- Monday, June 8, 2015

LINCOLN AND THE JEWS: A HISTORY

By Jonathan D. Sarna and Benjamin Shapell

Thomas Dunne Books/St. Martin’s Press, $40, 272 pages, illustrated

In an age where it has become so fashionable — in academe and elsewhere — to debunk even the greatest of men, it is refreshing as well as heartening to find this book which demonstrates that President Lincoln’s attitude toward Jews was in keeping with his generally admirable character. Not that Jews loomed very large in this nation when Abraham Lincoln was born in 1809 or in the years when he was growing up. As historian Jonathan D. Sarna and manuscript curator Benjamin Shapell, the authors of this sweeping, informative study tell us, there were only 3,000 of them in the United States at the end of the 19th century’s first decade. By the year of Lincoln’s assassination in 1865, the number of Jewish Americans had increased 50-fold, but that still only amounted to a mere 150,000.

So the authors are correct in pointing out how remarkable it is that from relatively early in his life, Abraham Lincoln knew what were then known variously as Hebrews and Israelites as well as Jews. Indeed, so pervasive was verbal anti-Semitism in 19th-century America that the very word Jew had come to have contextual negative associations. Thus, as “Lincoln and the Jews” notes, “some considered Hebrew and Israelite more respectful terms . In Lincoln’s case, whether he wrote about Jews, Hebrews, or Israelites, he never did so, as far as is known, in a disrespectful way.”

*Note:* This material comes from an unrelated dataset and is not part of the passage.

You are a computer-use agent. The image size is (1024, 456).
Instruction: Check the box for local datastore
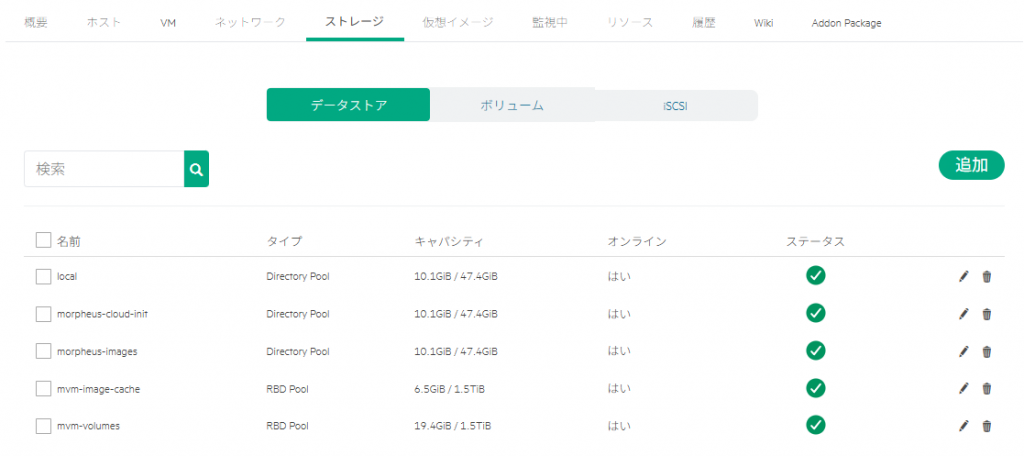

The authors’ scrupulousness is evident in the qualifying phrase “as far as is known,” a quality certainly to be found in their presidential subject. Not all the documents pertain to matters Jewish: We see Lincoln amending by hand a note asking for his salary to be paid from the fifth rather than the first day of each month (he was inaugurated on March 4), “lest he be paid for four days when he had not yet assumed office.” His freedom from any trace of anti-Semitic prejudice is everything one could hope for.

Which is more than can be said for some of his leading generals, notably Butler, Sherman, McClellan and Grant, examples of whose anti-Semitism are provided here in letters. Some of this may be explained (if not excused) by the highly placed Jews in the Confederacy. Not only was Judah P. Benjamin its secretary of state, but also in his home state of Louisiana before the outbreak of war, he had been a United States senator. Its lieutenant governor and speaker of the legislature were both also Jewish. But stereotypical prejudices such as associating Jews with excess profiteering and trading with the enemy also played their part. When Gen. (and future president) Grant actually went so far as to expel “Jews as a class” from the area under his command in the infamous General Orders No. 11, Lincoln instructed his general in chief of the Army to revoke it forthwith.

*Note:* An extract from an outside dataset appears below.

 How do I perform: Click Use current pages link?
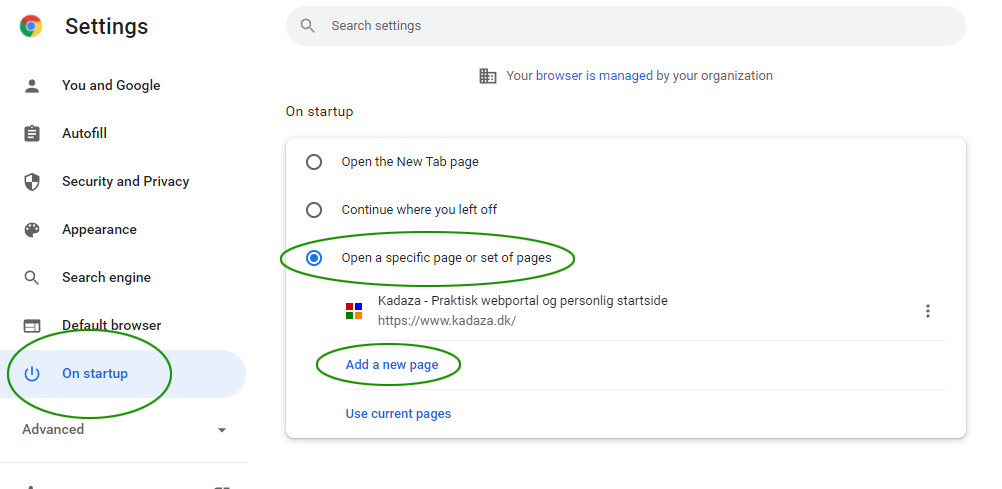click(398, 414)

When a delegation of Jewish leaders came to Washington to thank Lincoln, he met with them and “reaffirmed that ’he knew of no distinction between Jew and Gentile’ and promised that he would allow no citizen ’to be wronged on account of his place of birth or religious confession.’ ” The authors go on to write forcefully about Lincoln’s marked sense of fairness: “By revoking General Order No. 11, ensuring that the chaplaincy was opened up to Jews, and appointing numerous Jews to public and military positions of trust, Lincoln dramatically improved the status of Jews in the United States . Many who regularly interacted with Lincoln — including military men, Evangelical leaders, even his own attorney general — displayed no similar sympathies. They exhibited unabashed prejudice against Jews and Judaism. By contrast Lincoln displayed extraordinary sensitivity toward Jews and Jewish interests. More than any previous president, he befriended Jews, defended Jews and promoted Jewish equality.”

Indeed, he could go even further on occasion, practicing a kind of personal affirmative action — although certainly not in a canonical — still less legally enshrined — form. Writing to his secretary of war toward the end of the second year of the Civil War, appointing one C.M. Levy — whom he describes as “well vouched, as a faithful and capable man” — an assistant quarter master with the rank of captain, he actually begins the letter, “I believe we have not yet appointed a Hebrew!”

The authors of “Lincoln and the Jews” point to the significance of “Lincoln’s unequivocal assertion that “I myself have a regard for the Jews,” going on to write that it “comports with his friendships and actions since he became personally acquainted with Jews back in New Salem.” There is so much in this large, handsomely illustrated book to back up their judgment that even those most desperate to find that their idols have feet of clay will look in vain here.

Martin Rubin is a writer and critic in Pasadena, Calif.